● PASSAGE TO READ

* begin *

Section 2.06 Amendment to Section 3.04(b) of the Credit Agreement. The first sentence
of Section 3.04(b) of the Credit Agreement is hereby amended by deleting it in its entirety and
inserting the following in lieu thereof:
“(b) Notice and Terms of Optional Prepayment. The Borrower shall
notify the Administrative Agent by telephone (confirmed by telecopy) of any
prepayment hereunder not later than 2:00 p.m., New York, New York time, on the
Business Day of prepayment.”

* end *

● STATED EXERCISE 1
Could you copy the entries between the line holding "Given: Switch to list view" and the line holding "Looking at the", inclusive, leaving the pictures out?

● DATASET ENTRIES
* begin *

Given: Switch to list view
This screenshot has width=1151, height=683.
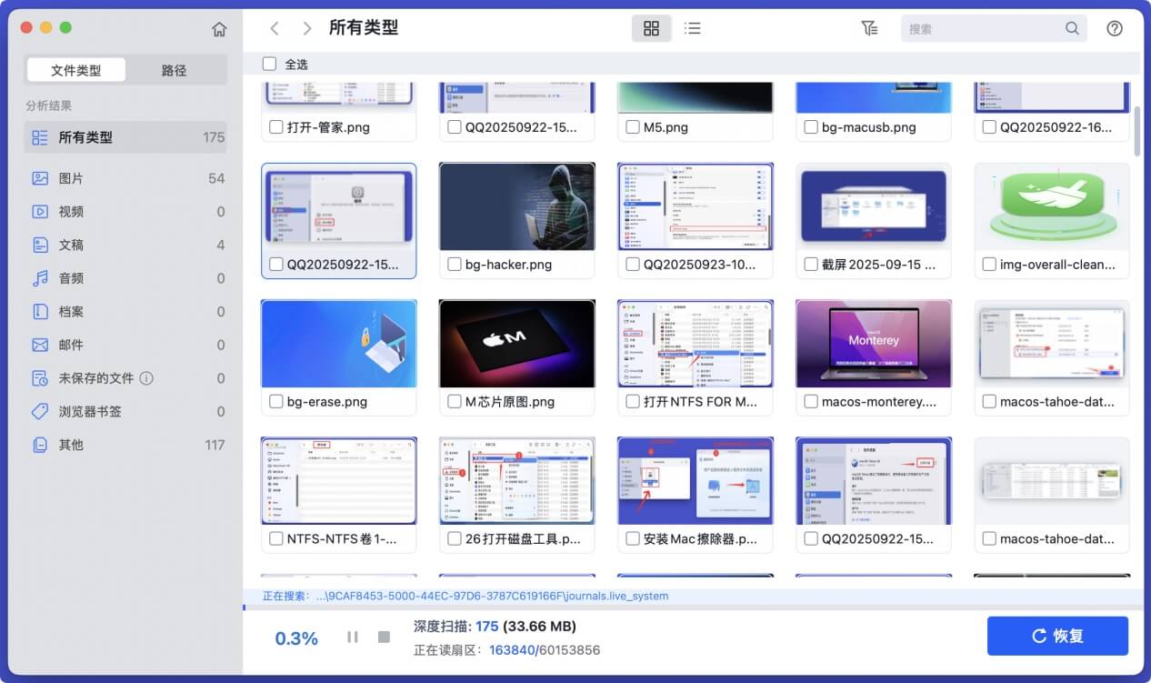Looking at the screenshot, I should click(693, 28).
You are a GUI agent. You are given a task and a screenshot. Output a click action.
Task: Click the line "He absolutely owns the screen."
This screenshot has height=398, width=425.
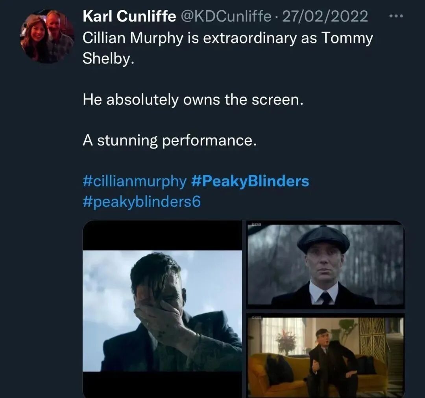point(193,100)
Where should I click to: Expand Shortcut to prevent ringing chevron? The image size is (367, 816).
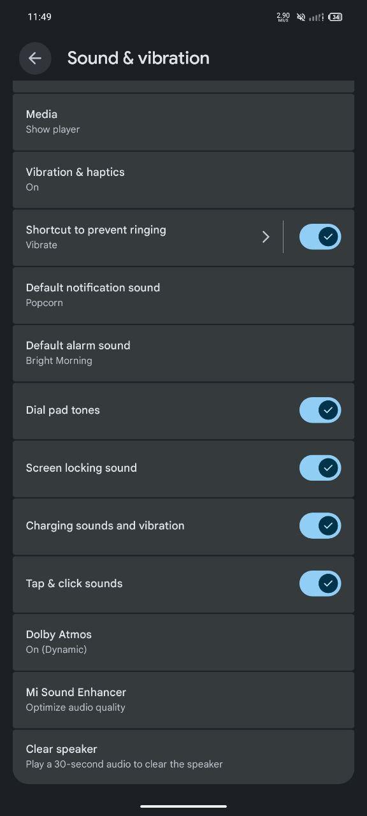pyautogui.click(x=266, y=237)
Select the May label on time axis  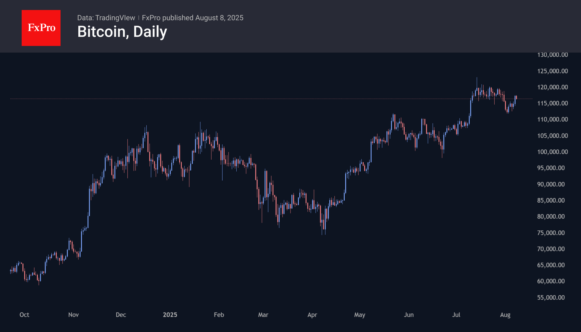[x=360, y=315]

* end *
* begin *

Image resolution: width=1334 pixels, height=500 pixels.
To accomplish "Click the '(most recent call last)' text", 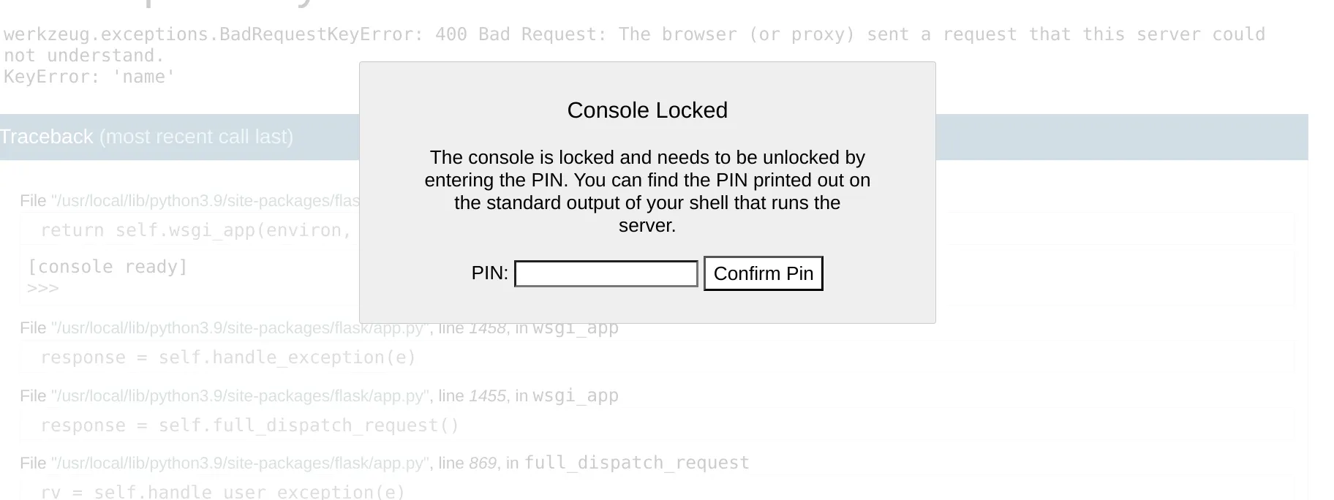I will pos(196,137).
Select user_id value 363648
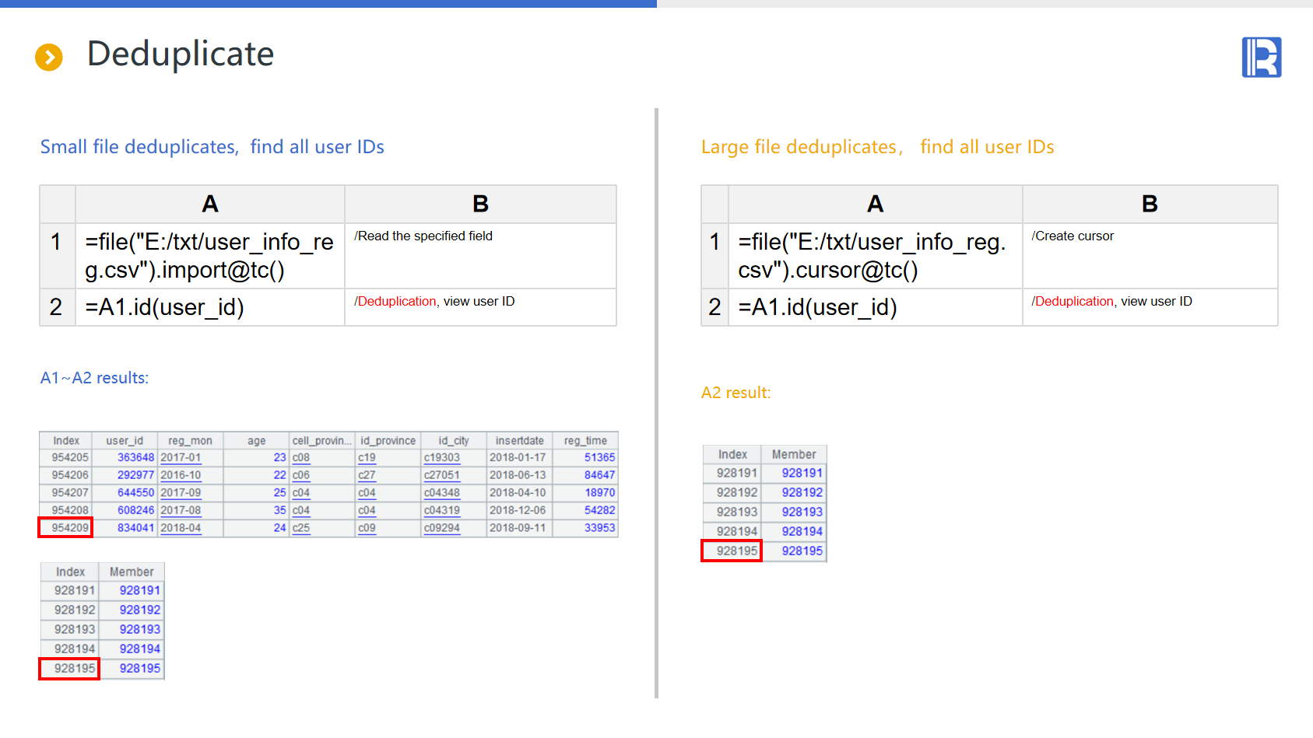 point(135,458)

* end *
* begin *

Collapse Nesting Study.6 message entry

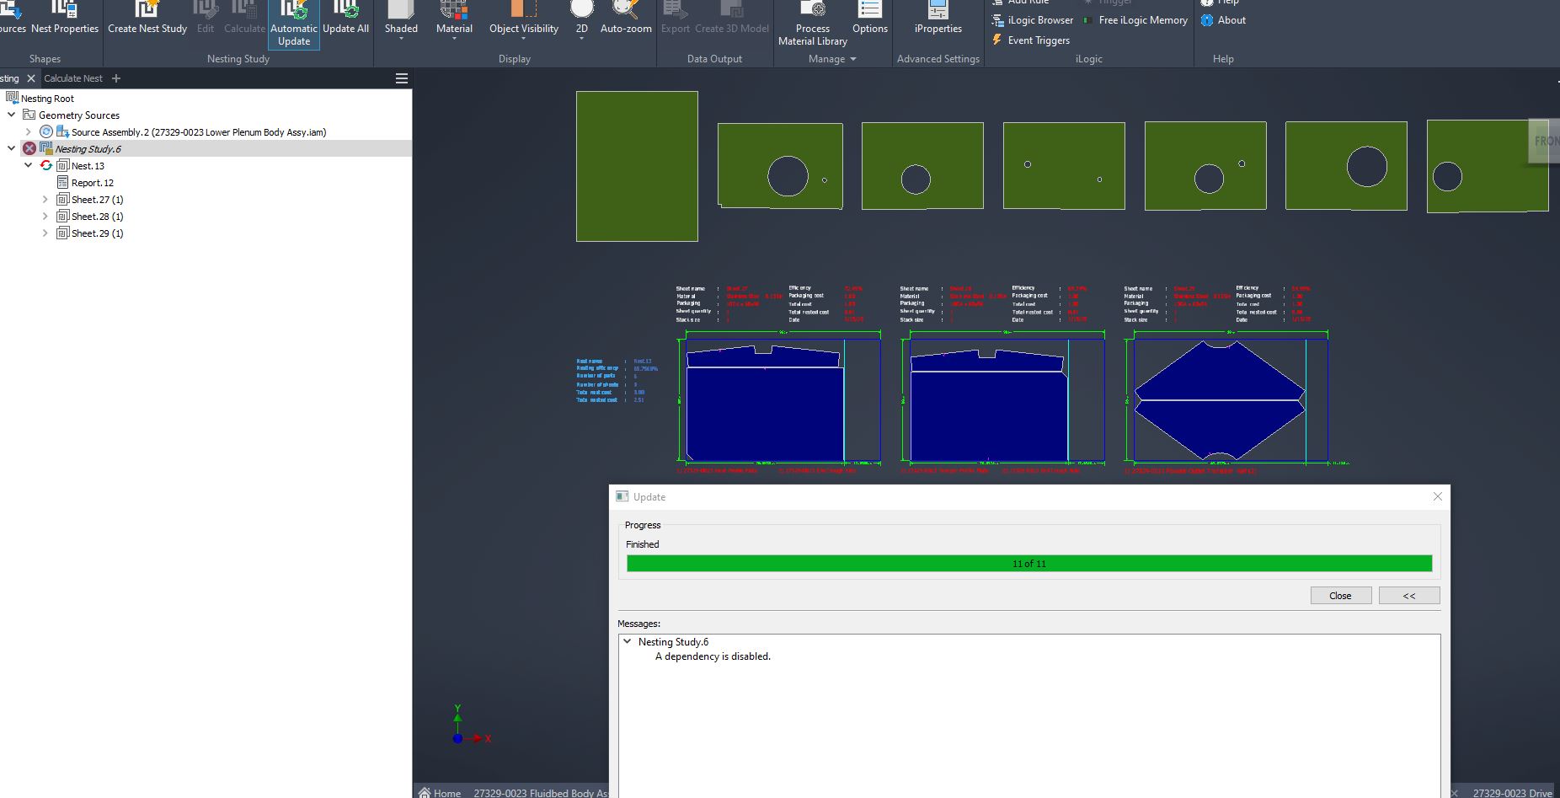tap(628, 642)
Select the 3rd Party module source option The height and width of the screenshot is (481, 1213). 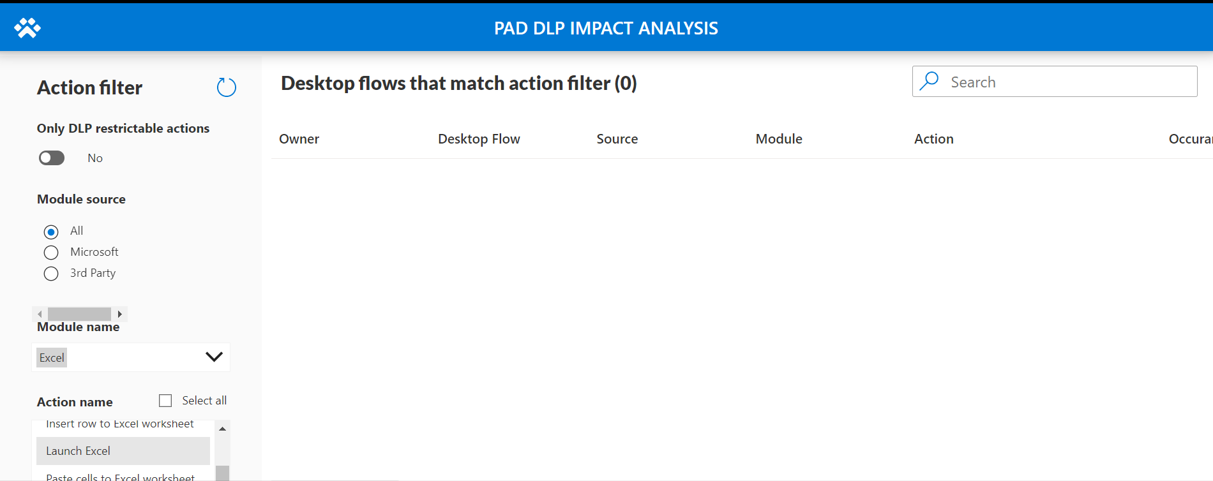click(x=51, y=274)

* end *

● STATED EXERCISE 2
Answer these questions about the credit agreement amendment:
(a) Which section of the Credit Agreement does Section 2.06 amend?
(b) By what time must the Borrower notify the Administrative Agent of a prepayment?
(c) How is the telephone notice to be confirmed?

● EXERCISE OUTPUT 1
Given: Switch to list view
This screenshot has width=1151, height=683.
Looking at the screenshot, I should click(693, 28).

● EXERCISE OUTPUT 2
(a) Section 3.04(b), specifically its first sentence
(b) Not later than 2:00 p.m., New York, New York time, on the Business Day of prepayment
(c) By telecopy